Si je ne mangeais pas, je pleurais. Et je dépérissais. Contre fortune, bon cœur bien forcé, mes parents me laissaient me gaver, tout en veillant à ce que je ne me gâte pas. Pas trop sucré, pas trop salé. Ils m’ont inscrite à la danse, au judo, au foot. Tout était bon pour que je me dépense un maximum. Salade gésiers. Ils s’inquiétaient, à raison, pour ma santé. Mais le problème n’est pas venu d’où ils l’attendaient.

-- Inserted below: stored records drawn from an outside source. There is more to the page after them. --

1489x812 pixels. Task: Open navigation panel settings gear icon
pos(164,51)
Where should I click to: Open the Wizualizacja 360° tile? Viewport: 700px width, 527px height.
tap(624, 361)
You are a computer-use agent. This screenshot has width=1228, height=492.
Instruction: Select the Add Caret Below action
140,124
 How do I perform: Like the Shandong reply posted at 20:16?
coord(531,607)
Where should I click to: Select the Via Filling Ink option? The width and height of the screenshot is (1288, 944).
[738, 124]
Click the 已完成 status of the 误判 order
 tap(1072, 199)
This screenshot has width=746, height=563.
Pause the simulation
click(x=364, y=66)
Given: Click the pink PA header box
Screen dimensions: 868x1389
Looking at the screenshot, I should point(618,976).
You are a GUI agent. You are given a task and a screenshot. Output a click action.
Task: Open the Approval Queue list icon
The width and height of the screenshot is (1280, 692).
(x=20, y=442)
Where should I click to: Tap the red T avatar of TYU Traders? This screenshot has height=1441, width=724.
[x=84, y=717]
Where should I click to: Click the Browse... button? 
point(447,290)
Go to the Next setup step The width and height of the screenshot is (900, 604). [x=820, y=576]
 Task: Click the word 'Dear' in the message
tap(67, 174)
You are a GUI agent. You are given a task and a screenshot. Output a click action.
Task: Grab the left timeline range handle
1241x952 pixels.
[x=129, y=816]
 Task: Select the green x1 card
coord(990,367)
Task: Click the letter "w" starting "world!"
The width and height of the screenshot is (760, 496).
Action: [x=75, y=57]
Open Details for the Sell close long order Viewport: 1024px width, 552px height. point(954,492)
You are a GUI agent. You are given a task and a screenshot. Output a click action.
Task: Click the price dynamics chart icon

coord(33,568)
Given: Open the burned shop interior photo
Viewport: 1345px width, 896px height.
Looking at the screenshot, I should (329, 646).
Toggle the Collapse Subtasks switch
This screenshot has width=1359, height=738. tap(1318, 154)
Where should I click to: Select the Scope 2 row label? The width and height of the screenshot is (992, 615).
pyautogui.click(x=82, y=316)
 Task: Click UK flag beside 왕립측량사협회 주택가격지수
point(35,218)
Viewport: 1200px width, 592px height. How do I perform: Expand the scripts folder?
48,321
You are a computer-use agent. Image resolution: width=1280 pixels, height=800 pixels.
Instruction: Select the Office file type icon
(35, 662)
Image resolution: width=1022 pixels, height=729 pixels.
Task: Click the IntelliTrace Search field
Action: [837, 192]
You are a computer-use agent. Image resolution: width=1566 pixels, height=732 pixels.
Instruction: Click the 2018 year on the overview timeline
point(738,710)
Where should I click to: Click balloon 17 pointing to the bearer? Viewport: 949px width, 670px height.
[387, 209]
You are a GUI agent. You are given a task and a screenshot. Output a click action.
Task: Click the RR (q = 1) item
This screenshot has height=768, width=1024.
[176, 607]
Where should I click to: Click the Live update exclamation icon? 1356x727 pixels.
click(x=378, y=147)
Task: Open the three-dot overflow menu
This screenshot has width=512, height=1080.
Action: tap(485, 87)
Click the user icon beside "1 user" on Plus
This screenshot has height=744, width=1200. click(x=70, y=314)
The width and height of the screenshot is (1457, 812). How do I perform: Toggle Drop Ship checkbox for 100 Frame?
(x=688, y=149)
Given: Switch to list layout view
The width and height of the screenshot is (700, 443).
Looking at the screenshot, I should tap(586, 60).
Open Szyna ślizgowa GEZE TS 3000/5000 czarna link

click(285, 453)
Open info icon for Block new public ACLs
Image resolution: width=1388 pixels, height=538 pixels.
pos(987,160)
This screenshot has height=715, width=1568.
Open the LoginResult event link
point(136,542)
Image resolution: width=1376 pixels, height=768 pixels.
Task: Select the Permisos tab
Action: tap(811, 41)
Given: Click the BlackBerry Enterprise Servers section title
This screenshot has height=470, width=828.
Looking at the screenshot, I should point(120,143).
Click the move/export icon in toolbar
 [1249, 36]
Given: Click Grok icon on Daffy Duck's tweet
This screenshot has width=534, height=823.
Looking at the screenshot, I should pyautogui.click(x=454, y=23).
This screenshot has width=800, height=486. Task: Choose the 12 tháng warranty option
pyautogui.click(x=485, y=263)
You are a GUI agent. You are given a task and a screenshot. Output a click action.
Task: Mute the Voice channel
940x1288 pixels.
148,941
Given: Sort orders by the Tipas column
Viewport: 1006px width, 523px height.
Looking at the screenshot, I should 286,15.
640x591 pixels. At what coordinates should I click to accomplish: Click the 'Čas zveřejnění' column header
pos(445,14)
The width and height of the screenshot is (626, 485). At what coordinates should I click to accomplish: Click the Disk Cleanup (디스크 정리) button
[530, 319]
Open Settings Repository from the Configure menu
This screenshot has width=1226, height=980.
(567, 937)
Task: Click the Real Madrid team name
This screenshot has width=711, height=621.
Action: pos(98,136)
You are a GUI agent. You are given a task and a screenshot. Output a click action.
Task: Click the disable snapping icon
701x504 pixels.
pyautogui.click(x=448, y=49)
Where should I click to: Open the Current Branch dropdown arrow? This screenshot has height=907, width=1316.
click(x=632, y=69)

J’emportais des sacs de goûter qui ne rentraient pas dans mes cartables d’école.
Evidemment, je grossissais quand même. Bien que je n’ai jamais eu aucune ambition, j’ai concouru malgré moi et ai failli devenir la femme la plus grosse du monde. Haagen-Dazs brownie choco, 500ml. A même pas vingt-cinq ans. Pas de diabète, pas d’hypertension. Rien de tout ça.

Dès que mes parents sont morts, j’ai arrêté le sport. Je n’ai pas spécialement enflé à partir de là. Mais ma mobilité s’est réduite. J’avais du mal à me retenir et tous ces kinders, ces ferrero, ces snacks et ces hamburgers (j’adore aussi les hamburgers et la sauce pomme frites du Mc Do et la sauce chinoise et les dips de Quick et le nuoc-mam des fast food chinetoques), je les engloutissais à la chaîne. Ma ceinture abdominale s’est ramollie et mon vente a gonflé. J’ai d’abord pensé que j’étais enceinte (vous riez, mais vous seriez surpris du nombre de types qui aiment les grosses, qui aiment se blottir sous la masse de toute ma chair, à s’en étouffer), mais pas de petite graine en moi. Juste mes tubes digestifs qui se dilataient à l’infini.

Je suis clouée dans un mon fauteuil pour gros et je vois mon nombril pointer vers le ciel, comme un téton divinement excité. J’enfile une barre de petit déjeuner fourré. Mon ventre grossit à vue d’œil. J’ai un peu peur, mais qu’y puis-je ?

La peau se tend. Ça me tire. Je ne vois plus Claire Chazal, engloutie sous la graisse qui s’étale et se répand. Je ne l’entends plus non plus, le son des hauts parleurs est étouffé. Je m’étends dans l’appartement, recouvre chaque meuble, comme de la lave. Sauf que c’est mon corps. Tetsuo. Je pense à du hachis parmentier.

Je coule sans pouvoir m’arrêter. Je glisse sous les portes, emplis les espaces, bouche les aérations. Mon corps n’est plus qu’une immense flaque grandissante de gras informe. Je dégouline. Je me sens conne. Mais j’ai encore faim.